### Task
Render the data from the line containing "This screenshot has height=1290, width=2454." through the line containing "[x=351, y=890]", both included, as a Markdown table with the columns Row and Line, numbering each line and skipping blank ones.

::::::::::

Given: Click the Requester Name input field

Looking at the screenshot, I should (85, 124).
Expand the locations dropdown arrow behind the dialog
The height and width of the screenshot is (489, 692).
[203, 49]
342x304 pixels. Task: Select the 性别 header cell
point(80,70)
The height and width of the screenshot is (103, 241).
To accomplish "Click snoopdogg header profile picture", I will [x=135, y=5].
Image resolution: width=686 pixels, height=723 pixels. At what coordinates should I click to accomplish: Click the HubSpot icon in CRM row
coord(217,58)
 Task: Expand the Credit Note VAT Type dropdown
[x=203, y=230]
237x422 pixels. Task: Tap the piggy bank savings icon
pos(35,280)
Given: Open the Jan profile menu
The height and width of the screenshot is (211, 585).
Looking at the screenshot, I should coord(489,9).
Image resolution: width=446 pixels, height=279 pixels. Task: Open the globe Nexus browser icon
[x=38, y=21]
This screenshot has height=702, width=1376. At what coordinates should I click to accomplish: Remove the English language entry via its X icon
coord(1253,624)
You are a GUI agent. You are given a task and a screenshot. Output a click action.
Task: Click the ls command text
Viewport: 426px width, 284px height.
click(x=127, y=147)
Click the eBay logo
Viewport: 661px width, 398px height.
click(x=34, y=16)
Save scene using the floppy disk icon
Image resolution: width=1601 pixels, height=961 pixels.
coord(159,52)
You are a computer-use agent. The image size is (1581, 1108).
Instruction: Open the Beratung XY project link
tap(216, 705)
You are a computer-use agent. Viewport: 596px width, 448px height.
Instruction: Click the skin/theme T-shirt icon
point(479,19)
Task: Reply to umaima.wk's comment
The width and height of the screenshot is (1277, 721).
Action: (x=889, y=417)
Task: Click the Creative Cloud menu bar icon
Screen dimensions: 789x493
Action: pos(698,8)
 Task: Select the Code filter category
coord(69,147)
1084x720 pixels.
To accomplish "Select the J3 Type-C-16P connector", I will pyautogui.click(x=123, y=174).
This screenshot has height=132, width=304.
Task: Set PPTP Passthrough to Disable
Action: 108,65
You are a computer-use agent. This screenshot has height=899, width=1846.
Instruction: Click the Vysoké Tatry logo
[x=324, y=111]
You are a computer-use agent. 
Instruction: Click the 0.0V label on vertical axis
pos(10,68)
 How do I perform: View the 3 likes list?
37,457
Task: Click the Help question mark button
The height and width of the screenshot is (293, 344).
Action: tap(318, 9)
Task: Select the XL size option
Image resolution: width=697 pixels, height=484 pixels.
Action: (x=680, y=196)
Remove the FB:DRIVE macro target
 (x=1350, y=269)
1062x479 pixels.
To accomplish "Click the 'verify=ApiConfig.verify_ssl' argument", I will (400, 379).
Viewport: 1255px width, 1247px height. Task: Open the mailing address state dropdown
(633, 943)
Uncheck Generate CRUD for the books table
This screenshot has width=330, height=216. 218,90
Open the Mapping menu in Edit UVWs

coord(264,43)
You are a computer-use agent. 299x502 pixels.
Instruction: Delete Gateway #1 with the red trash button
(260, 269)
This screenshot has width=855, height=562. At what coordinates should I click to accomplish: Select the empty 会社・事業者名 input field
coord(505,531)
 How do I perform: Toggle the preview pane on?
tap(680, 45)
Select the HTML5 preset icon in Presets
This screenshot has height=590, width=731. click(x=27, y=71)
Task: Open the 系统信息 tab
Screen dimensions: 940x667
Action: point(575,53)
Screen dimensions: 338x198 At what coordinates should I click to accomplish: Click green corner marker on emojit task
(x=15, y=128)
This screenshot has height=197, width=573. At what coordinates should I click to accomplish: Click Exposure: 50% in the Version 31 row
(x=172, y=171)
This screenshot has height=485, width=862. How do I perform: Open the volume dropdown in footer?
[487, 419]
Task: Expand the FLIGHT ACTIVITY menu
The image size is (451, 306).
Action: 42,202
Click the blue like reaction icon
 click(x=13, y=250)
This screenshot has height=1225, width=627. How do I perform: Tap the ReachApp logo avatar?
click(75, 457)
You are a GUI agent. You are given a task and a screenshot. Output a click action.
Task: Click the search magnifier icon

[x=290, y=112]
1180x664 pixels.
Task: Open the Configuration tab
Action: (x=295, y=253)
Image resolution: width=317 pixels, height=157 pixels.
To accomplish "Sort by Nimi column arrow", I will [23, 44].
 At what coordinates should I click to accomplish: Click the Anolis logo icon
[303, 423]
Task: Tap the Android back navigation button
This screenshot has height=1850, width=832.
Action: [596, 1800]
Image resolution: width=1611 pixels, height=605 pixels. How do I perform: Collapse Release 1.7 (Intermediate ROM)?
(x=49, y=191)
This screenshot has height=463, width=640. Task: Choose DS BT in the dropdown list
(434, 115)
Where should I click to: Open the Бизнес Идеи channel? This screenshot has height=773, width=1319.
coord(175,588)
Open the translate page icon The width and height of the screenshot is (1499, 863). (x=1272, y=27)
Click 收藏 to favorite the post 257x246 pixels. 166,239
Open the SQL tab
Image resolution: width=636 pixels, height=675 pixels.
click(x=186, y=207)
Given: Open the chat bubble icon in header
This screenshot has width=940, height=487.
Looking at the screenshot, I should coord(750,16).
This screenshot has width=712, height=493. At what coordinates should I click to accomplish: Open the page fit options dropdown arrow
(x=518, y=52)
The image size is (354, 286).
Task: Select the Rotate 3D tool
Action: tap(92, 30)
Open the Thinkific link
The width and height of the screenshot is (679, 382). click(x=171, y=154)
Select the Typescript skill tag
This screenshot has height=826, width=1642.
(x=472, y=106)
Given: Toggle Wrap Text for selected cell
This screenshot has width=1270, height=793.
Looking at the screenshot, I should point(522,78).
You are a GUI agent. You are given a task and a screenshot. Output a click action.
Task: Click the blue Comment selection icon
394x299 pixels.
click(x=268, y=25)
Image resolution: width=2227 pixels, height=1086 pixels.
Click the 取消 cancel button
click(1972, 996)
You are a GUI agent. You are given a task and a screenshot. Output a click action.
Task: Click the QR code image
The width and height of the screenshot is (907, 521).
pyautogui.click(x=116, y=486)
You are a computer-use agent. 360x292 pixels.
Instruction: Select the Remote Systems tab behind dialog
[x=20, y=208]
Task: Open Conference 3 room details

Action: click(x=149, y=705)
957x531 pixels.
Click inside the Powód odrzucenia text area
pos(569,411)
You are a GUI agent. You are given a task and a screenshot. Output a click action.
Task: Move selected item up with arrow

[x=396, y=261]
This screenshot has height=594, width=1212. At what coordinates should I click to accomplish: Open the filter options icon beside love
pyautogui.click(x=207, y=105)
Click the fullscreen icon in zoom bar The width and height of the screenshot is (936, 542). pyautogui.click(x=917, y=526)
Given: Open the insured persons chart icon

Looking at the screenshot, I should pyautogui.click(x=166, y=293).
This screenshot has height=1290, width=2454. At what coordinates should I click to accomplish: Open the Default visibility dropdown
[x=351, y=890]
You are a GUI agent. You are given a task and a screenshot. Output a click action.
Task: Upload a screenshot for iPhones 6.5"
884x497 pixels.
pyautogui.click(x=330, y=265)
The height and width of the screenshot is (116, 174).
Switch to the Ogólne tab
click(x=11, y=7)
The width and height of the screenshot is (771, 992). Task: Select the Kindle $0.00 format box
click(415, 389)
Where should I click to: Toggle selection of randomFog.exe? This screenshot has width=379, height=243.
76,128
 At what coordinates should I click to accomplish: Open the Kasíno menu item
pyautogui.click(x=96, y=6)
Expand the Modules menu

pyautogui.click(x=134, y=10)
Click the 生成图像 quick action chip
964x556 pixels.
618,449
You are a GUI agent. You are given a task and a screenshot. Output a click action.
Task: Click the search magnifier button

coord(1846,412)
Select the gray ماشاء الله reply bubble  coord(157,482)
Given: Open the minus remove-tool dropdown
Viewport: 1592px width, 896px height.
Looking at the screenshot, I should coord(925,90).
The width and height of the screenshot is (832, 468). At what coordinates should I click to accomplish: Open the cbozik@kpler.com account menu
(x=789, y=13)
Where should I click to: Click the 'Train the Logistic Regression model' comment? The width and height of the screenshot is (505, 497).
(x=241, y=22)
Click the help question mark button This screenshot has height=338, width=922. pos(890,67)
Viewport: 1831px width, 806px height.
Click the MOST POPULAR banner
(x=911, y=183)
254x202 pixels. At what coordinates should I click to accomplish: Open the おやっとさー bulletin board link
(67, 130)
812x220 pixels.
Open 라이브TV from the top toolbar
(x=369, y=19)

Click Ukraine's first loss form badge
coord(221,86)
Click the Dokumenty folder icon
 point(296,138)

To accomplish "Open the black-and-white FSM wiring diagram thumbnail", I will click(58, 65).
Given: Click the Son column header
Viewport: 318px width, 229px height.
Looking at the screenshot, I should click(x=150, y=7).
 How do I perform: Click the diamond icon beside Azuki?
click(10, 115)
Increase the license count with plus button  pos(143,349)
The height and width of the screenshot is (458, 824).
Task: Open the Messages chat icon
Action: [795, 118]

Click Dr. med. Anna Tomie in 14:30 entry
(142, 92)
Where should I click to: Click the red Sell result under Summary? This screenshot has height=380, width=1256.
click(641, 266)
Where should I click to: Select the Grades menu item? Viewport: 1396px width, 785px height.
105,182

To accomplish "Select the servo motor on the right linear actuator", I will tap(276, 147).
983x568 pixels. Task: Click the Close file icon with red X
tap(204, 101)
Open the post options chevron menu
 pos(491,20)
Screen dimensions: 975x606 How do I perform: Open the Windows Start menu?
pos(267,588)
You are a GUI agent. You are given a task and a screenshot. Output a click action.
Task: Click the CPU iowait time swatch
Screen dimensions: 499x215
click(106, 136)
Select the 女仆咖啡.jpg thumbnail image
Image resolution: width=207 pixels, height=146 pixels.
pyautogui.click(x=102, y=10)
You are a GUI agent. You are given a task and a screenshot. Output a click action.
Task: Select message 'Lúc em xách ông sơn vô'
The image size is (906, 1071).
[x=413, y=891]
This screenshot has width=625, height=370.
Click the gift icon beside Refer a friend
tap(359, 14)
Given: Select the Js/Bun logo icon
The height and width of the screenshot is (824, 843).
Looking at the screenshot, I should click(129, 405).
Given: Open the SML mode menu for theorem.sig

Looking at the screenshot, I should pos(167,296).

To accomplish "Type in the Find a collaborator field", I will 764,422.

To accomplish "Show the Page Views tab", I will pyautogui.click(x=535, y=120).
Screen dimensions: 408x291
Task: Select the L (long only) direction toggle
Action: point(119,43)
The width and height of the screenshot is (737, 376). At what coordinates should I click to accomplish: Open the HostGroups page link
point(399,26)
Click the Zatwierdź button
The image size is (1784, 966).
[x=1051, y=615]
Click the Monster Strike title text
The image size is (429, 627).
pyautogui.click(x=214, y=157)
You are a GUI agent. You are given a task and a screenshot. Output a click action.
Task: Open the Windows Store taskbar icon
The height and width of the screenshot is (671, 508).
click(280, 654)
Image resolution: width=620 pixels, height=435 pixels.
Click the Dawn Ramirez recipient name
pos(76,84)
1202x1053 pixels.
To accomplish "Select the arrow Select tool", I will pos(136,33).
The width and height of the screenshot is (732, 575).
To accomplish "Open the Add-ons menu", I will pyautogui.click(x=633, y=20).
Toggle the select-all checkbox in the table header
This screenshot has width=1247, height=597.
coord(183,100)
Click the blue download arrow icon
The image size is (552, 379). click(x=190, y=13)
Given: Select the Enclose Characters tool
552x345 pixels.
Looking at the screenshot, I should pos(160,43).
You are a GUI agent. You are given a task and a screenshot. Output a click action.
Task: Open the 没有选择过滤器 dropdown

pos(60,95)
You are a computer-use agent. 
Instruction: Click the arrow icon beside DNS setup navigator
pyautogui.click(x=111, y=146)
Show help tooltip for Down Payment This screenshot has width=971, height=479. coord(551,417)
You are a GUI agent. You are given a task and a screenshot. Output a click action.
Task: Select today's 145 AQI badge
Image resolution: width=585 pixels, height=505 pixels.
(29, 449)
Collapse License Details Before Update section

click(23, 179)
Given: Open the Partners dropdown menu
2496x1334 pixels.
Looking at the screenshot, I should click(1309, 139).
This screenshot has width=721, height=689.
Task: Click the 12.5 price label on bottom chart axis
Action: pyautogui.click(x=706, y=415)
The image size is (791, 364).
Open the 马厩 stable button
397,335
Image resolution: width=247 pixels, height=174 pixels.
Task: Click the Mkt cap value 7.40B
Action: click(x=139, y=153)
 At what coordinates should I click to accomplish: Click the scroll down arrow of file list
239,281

::::::::::

### Full output
| Row | Line |
|---|---|
| 1 | This screenshot has height=1290, width=2454. At what coordinates should I click to accomplish: Open the Default visibility dropdown |
| 2 | [x=351, y=890] |